Methods: This community-based study included 5026 participants (age ≥65 years; 57.2% women) in the baseline survey of a multimodal intervention study in rural China. Data were collected through face-to-face interviews, clinical examinations, and laboratory tests in March-September 2018. We defined six CVH metrics (three behavioral factors—smoking, body mass index, and physical activity; three biological factors—blood pressure, total cholesterol, and blood glucose) following the modified American Heart Association’s recommendations. We performed descriptive analysis separately for men and women.
Results: Of all participants, only 0.8% achieved ideal levels in all six CVH metrics. Men were more likely than women to have ideal levels in all CVH metrics but smoking. Women had higher prevalence of ideal global CVH metrics (9.7% in women vs. 7.8% in men) and behavioral CVH metrics (18.3% vs. 9.5%) (p<0.001), whereas men had higher prevalence of ideal biological CVH metrics (5.4% in men vs. 3.5% in women, p<0.001). The prevalence of ideal global and behavioral CVH metrics increased with age in both women and men (p for trend<0.001).

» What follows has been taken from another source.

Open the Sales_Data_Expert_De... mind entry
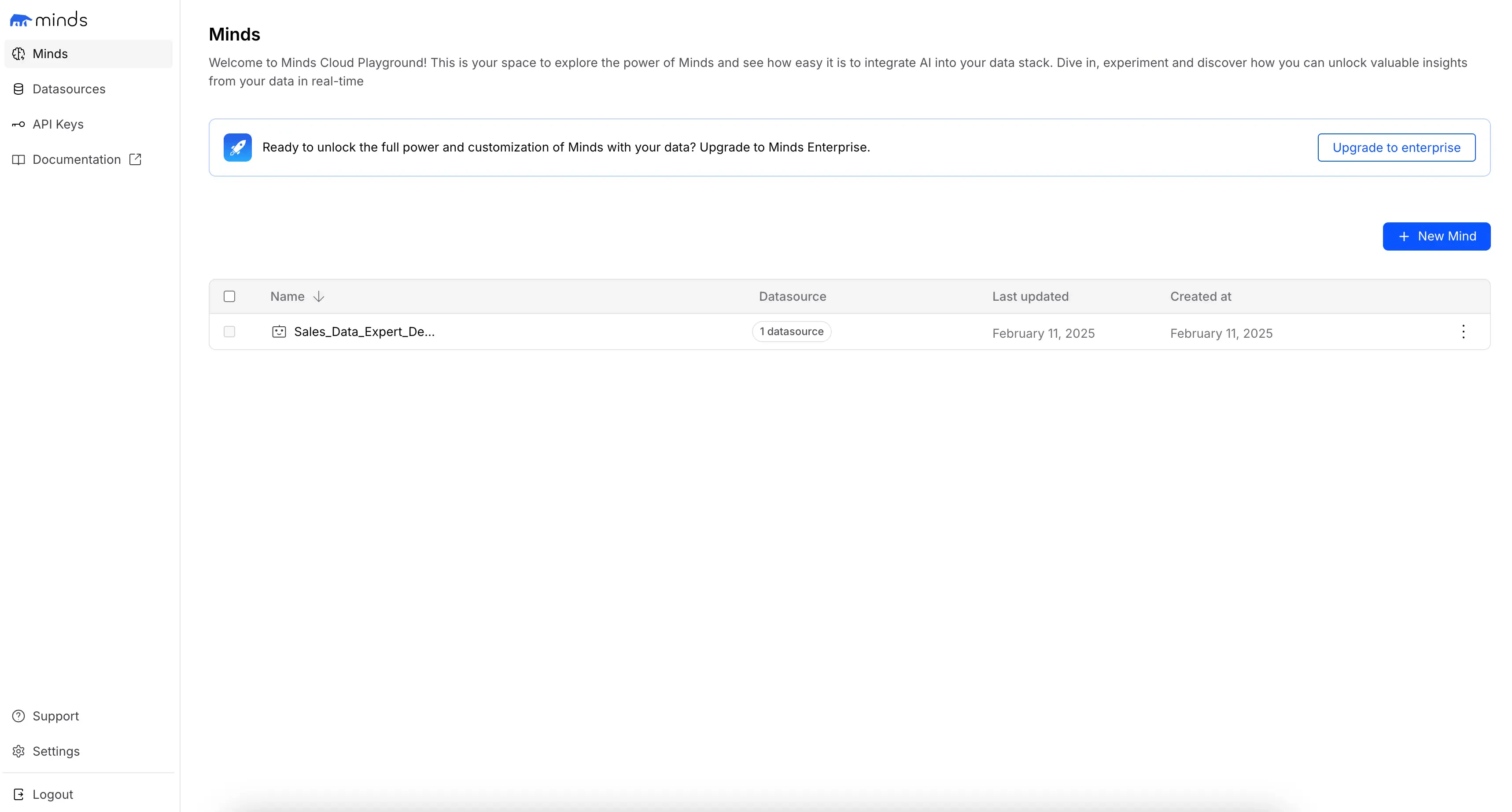Screen dimensions: 1512x812 coord(364,332)
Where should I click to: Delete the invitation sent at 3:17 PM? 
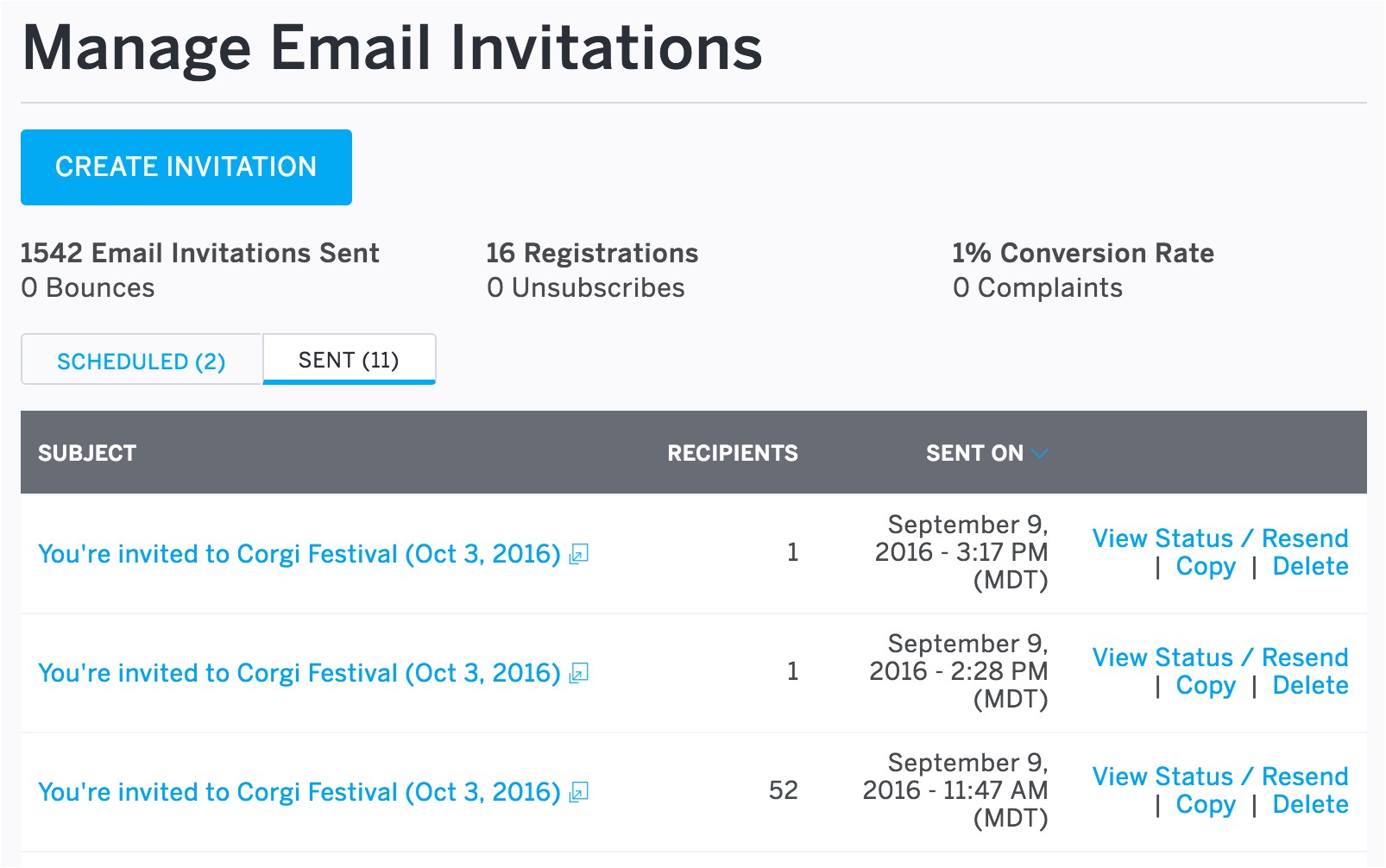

Women were more likely to be aware of their hypertension and diabetes, and to receive antihypertensive treatment, while men were more likely to achieve the goal of high cholesterol treatment (p<0.05).
Conclusions: The CVH metrics among older adults living in the rural communities in China are characterized by an extremely low proportion of optimal global CVH metrics and distinct gender differences, alongside poor management of major biological risk factors.
Trial registration: ChiCTR1800017758.